Below are records. Find each line in them that holds the word "address" and copy it.
#### Data extract ####
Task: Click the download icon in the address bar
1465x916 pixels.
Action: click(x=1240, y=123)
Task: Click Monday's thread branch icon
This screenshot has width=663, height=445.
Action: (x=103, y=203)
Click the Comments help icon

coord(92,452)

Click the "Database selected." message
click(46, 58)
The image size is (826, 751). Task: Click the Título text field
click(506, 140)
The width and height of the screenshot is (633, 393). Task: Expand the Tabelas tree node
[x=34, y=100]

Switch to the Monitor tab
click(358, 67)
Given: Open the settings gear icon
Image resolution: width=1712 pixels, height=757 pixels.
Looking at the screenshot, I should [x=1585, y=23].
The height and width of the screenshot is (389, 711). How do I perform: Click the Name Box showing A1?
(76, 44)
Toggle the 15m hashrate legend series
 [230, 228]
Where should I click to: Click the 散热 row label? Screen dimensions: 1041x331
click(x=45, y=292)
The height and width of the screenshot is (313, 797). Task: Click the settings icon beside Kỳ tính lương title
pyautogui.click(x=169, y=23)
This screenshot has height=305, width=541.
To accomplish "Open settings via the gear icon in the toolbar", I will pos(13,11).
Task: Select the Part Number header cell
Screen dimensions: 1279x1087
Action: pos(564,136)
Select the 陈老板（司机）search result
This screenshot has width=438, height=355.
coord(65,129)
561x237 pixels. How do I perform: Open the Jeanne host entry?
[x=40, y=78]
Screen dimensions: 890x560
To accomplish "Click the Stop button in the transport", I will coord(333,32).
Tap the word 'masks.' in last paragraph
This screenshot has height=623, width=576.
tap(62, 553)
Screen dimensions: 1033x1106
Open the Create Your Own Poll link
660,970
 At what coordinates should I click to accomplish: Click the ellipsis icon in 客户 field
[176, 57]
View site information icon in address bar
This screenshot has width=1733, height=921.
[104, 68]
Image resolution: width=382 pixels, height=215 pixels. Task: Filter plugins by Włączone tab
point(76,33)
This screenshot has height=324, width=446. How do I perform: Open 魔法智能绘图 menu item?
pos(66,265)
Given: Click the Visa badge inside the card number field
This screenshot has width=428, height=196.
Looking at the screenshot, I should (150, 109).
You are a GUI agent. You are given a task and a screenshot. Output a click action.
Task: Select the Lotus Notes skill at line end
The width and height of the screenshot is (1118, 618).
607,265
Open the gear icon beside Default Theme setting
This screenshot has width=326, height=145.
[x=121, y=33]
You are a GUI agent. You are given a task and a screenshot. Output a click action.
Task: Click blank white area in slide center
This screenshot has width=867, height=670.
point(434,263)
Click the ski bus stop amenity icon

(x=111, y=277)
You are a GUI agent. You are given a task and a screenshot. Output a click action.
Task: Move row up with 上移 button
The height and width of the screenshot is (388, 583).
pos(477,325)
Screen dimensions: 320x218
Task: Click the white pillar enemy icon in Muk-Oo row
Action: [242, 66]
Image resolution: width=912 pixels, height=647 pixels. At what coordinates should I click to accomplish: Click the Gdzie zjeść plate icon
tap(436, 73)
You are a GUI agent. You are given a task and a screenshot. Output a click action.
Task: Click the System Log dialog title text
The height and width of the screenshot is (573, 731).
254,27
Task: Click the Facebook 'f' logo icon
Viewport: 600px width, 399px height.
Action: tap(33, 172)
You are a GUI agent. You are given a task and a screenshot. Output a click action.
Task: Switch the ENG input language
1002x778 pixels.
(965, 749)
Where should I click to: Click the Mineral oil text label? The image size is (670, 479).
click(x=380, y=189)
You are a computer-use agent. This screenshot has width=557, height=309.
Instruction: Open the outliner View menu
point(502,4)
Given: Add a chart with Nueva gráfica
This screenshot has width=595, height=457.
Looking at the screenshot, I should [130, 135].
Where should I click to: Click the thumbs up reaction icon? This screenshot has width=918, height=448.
####
Output below:
Task: Click the download icon in the address bar
View site information icon in address bar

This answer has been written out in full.